[[ SUPPLIED PASSAGE, beginning ]]

Right from the get go you know that Boston Globe columnist Joanna Weiss is not a bit serious in her ridiculous suggestion on how to defeat Donald Trump. Her not at all subtle goal is really to compare Trump to former Klansman David Duke so as to smear him as a racist without actually saying so.
So much for the establishment’s efforts to stop Donald Trump. So far, nothing’s working — not a thousand earnest think pieces or Jeb Bush’s gripes in the latest debate. Not the wrath of news anchors and late-night hosts, who still can’t resist booking Trump on their shows, but have started to get ornery during the interviews.
So maybe it’s worth looking back to 1991 Louisiana, when establishment Republicans and Democrats banded together to defeat a popular, populist, problematic gubernatorial candidate named David Duke.
I spoke this week to some veterans of the anti-Duke battle, who told me they’ve been talking up this very idea, while noting that the parallels aren’t exact. As hard as it is to divine Donald Trump’s motivations — as much as his Bulworth act can sound like bigotry, and possibly is — he’s no David Duke, who had a verifiable history with the Nazi party and the Ku Klux Klan.

[[ SUPPLIED PASSAGE, end ]]
[[ PROVIDED INFORMATION, beginning ]]

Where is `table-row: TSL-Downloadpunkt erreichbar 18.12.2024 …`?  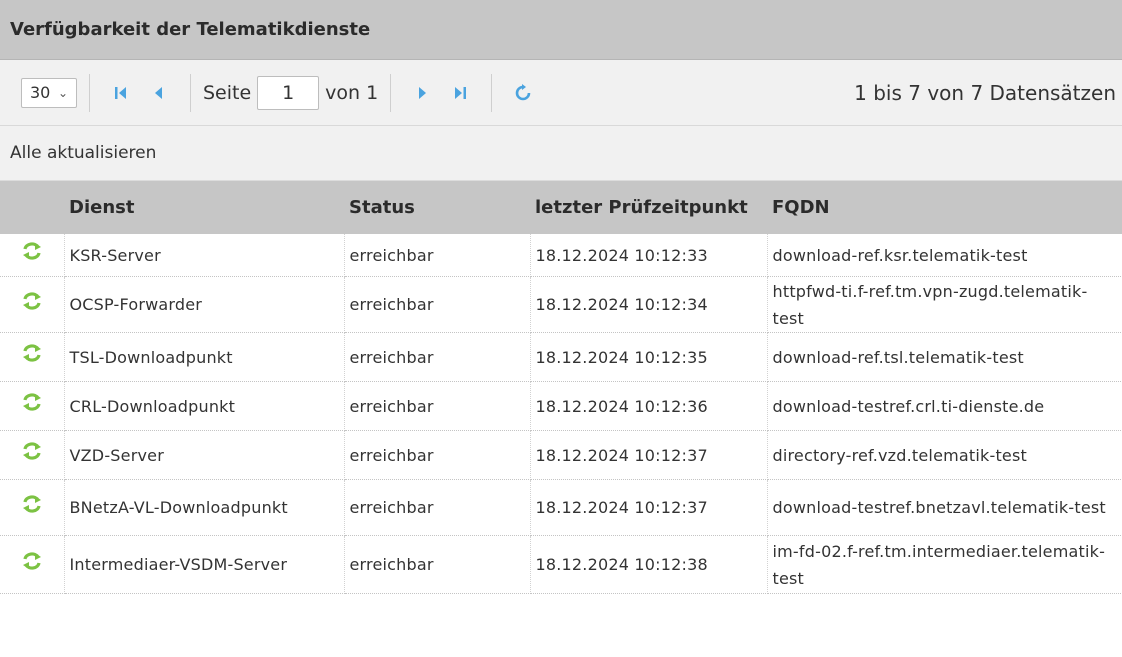 table-row: TSL-Downloadpunkt erreichbar 18.12.2024 … is located at coordinates (561, 357).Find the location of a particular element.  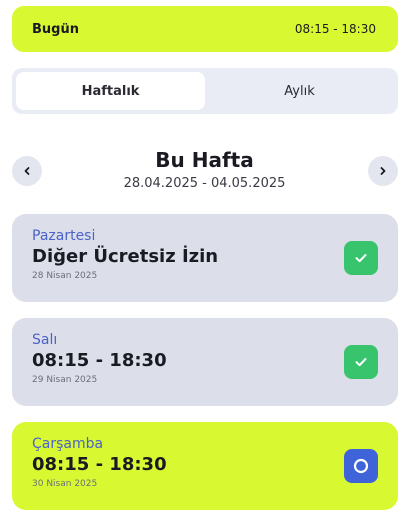

today-label: Bugün is located at coordinates (56, 29).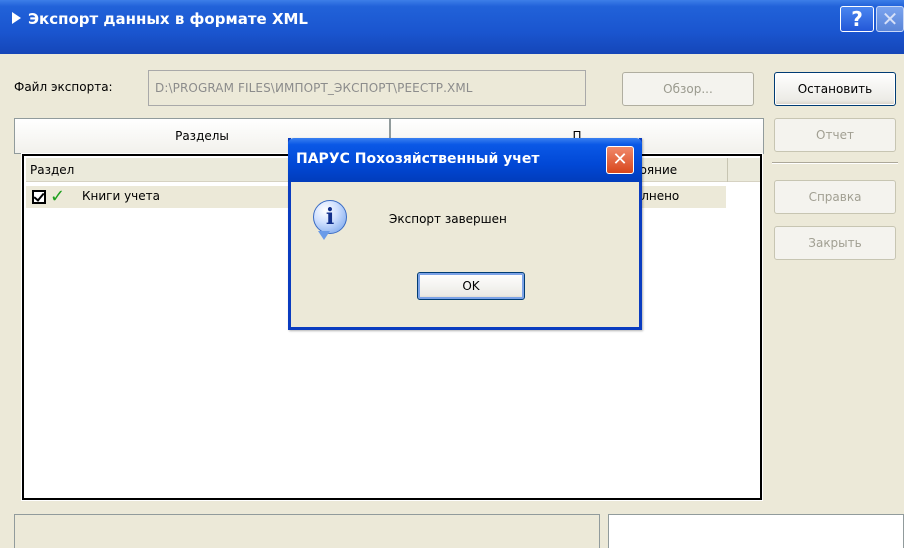  Describe the element at coordinates (452, 27) in the screenshot. I see `window-titlebar: Экспорт данных в формате XML ? ✕` at that location.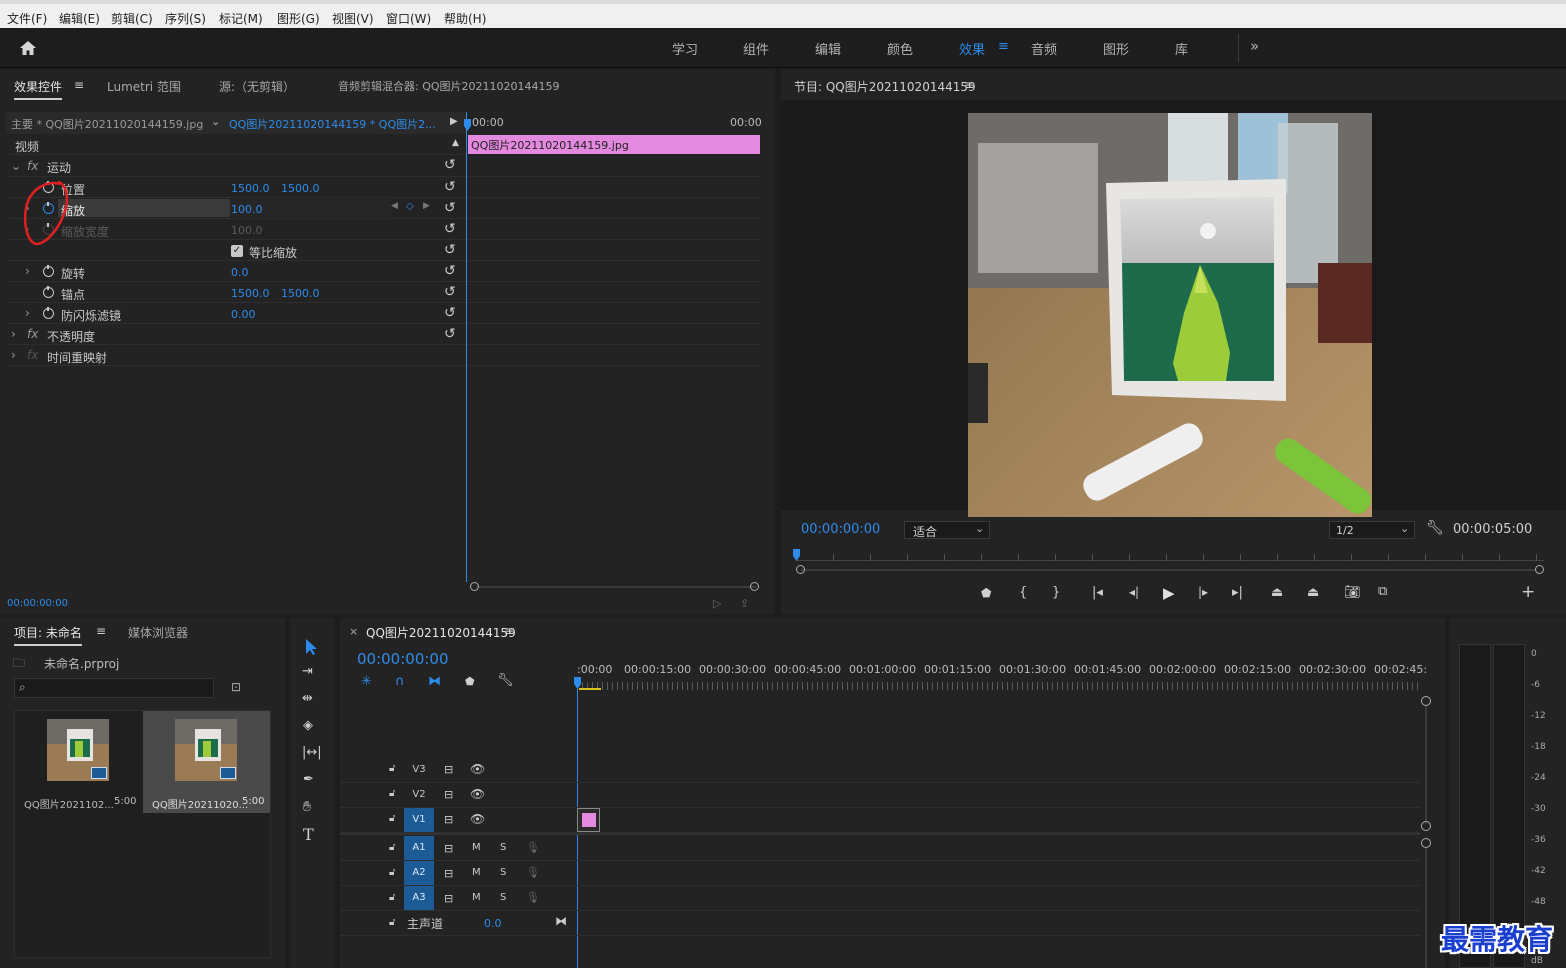 The image size is (1566, 968). I want to click on workspace-effects: 效果, so click(972, 48).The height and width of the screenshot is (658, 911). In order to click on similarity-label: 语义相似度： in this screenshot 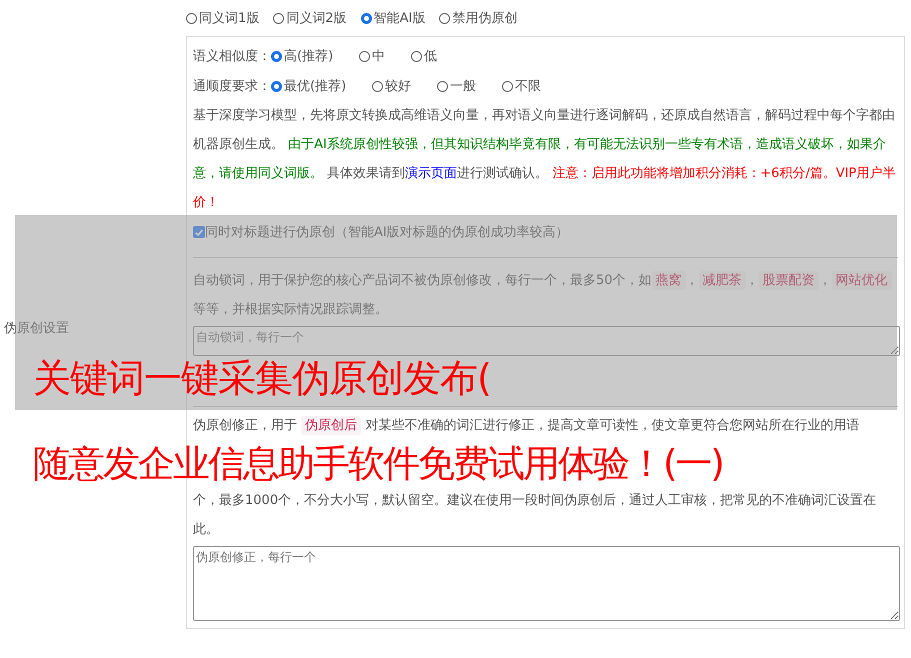, I will do `click(232, 56)`. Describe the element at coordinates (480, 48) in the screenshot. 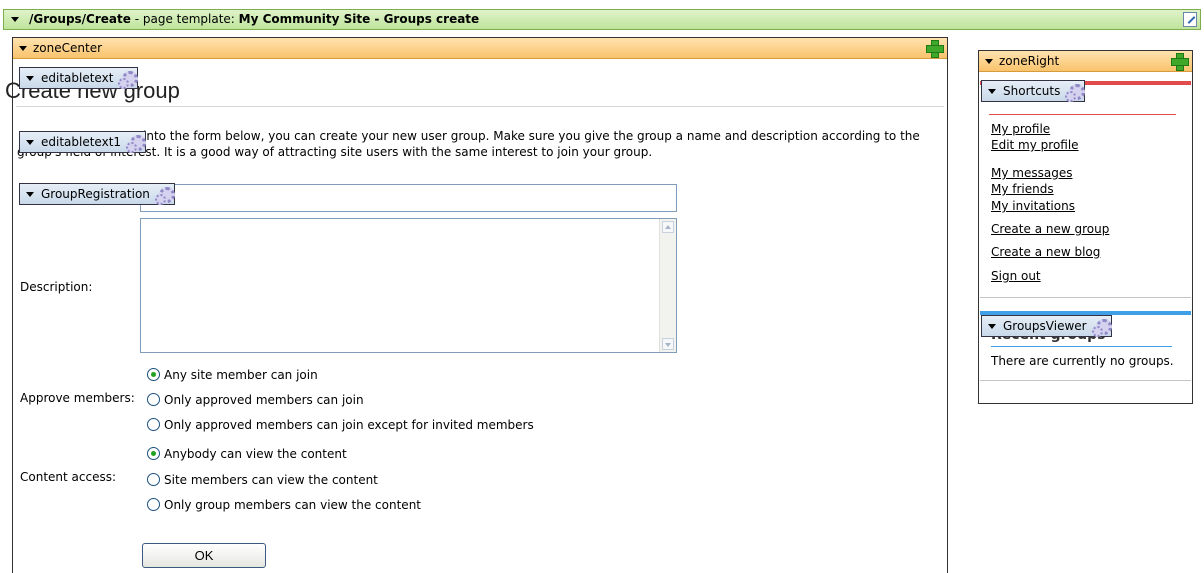

I see `zone-center-header: zoneCenter` at that location. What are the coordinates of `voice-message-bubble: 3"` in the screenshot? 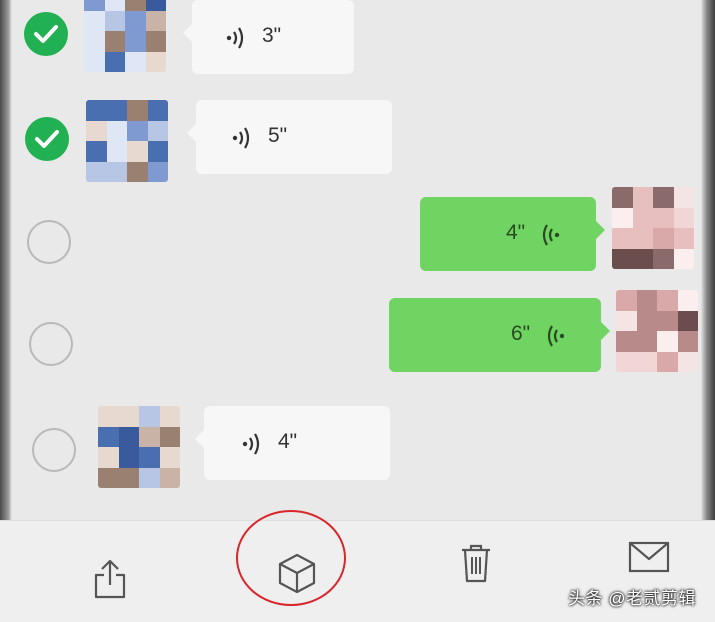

[[ PROVIDED INFORMATION, end ]]

**WHAT YOU NEED TO DO:**
(a) In the passage on Joanna Weiss's Trump–Duke comparison, in what year and state did establishment Republicans and Democrats band together to defeat David Duke?
(b) Please continue the passage on Joanna Weiss's Trump–Duke comparison from where it stops.

**WRITTEN ANSWERS:**
(a) 1991, in Louisiana.

(b)
You say Trump is no David Duke but (Wink! Wink!) that is what you are very obviously suggesting without saying it out loud. Weiss now draws more parallels between Duke and Trump as if we haven't already gotten her shouting out loud hint:
This leads to an important point about Duke’s supporters, and Trump’s: Most weren’t moved by bigotry or ill will. “The majority of Trump supporters, and the majority of Duke supporters, were good Americans expressing reasonable frustrations with decent motivations,” Hillyer said.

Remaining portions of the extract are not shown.